## EXPLORE THE MATERIAL
1. In the text on jury bias, why should a defendant's decision not to testify not be held against them? Answer in one to three sentences.
2. Repeat the part of the jury bias text starting at "(PS Another bias" and ending at "have this bias.)", swapping "bias" for "prejudice".
3. Carry the text on jury bias further from the point where it stops.

## TEXT SEGMENT
━━━━━━━━━━━━━━━━━━━━━━━━━━━━━━

Likewise, many of those in the jury pool said that they were certain that if a defendant didn’t get on the stand, that this indicated either deceit or outright guilt. Despite the judge and the defense pointing out that this attitude was not acceptable if you were going to serve on a jury, several of those people also remained and undoubtedly served on the jury. Deciding to not testify is a fundamental right in criminal trials. It’s a foundation of our system. Especially if a defendant’s case rests on the idea that he or she is mentally ill, it is ludicrous to hold that against them. The law is clear: you can’t hold it against a defendant. As a citizen, of course you can. Many of the jurors ignored the law and should not have been on the jury deciding a person’s fate. Like most people, those who believe it know they can’t just admit such a belief in the face of scrutiny; they’ll justify or rationalize their bias and tell us that they can decide a case, not realizing that such a bias infects everything that filters through their eyes and ears.
(PS Another bias that I heard people admit to: people charged with crimes are overwhelmingly guilty. Which may or may not be true – but again, jurors aren’t supposed to have this bias.)
I wrote the defense attorney in the trial a couple of times, as he wanted to know my opinion as an outsider. Much of what I wrote in my previous blog post I included in my email to him. The premise of my reply was that I knew before I ever left the building that day during jury selection that the jury pool wasn’t one I would ever want on a trial wherein me or my family was a defendant. There was too much bias. I told the attorney that I guessed every major aspect of the trial and its outcome, both in its decision and punishment. I was careful to not point fingers at a specific person, but I did my best to convey the overwhelming specifics that I observed, all of which combined left me with the idea that the jury pool wasn’t one that should have been hearing that case. In sort, I told the attorney that no matter what he had said or done once the trial started, the conclusion was predetermined. Had the prosecutor been the worst to have ever served, he would have won the case with that jury pool.

━━━━━━━━━━━━━━━━━━━━━━━━━━━━━━

## DATA EXCERPT
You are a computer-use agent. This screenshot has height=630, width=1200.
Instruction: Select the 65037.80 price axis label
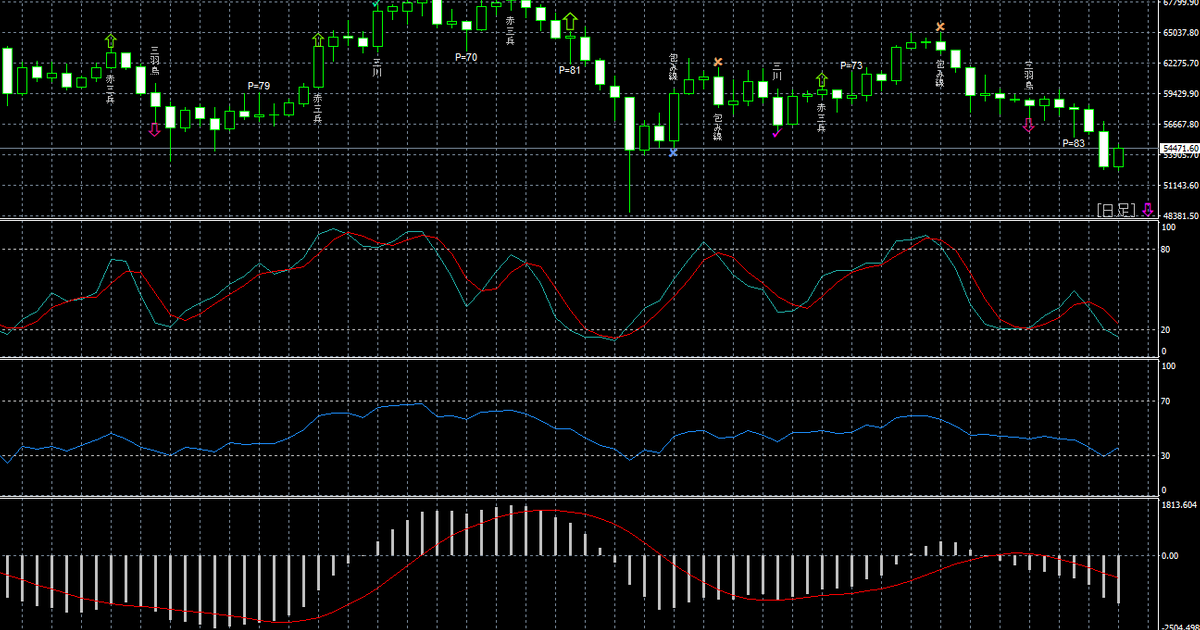pos(1179,33)
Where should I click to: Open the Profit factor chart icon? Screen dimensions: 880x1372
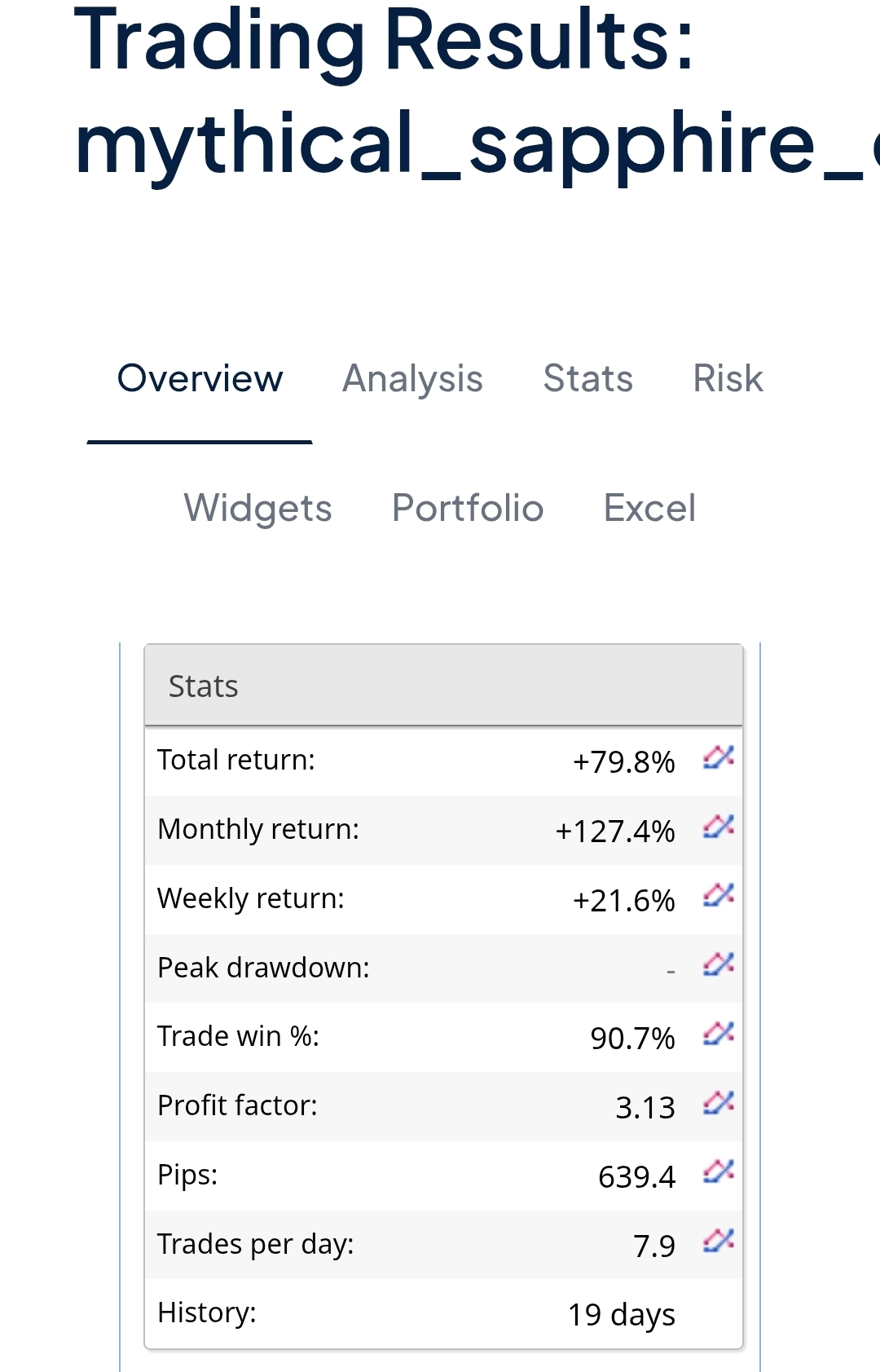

━━━━━━━━━━━━━━━━━━━━━━━━━━━━━━

## ANSWER SECTION
1. Choosing not to testify is a fundamental right in criminal trials and a foundation of the system, and the law plainly forbids holding it against a defendant. Doing so is especially ludicrous when the defendant's case rests on the idea that he or she is mentally ill.

2.
(PS Another prejudice that I heard people admit to: people charged with crimes are overwhelmingly guilty. Which may or may not be true – but again, jurors aren’t supposed to have this prejudice.)

3.
Some potential jurors knew more about the case than they admitted, too, and some had access to information after jury selection started. In the age of cellphones, it’s probably impossible to eliminate such temptations. I had some recommendations for different kinds of questions to help weed out these people. I could easily sit and watch a jury pool and come up with easy questions to make them uncomfortable- and more forthcoming and honest during jury selection.
The defense attorney told me that it was apparent that I was exactly the type of juror that both sides needed.
But we’ll never know. My opinion of jury selection and trials went down a notch and I’m left with the feeling, no matter what ‘really’ was the case, that the wrong jury was probably seated.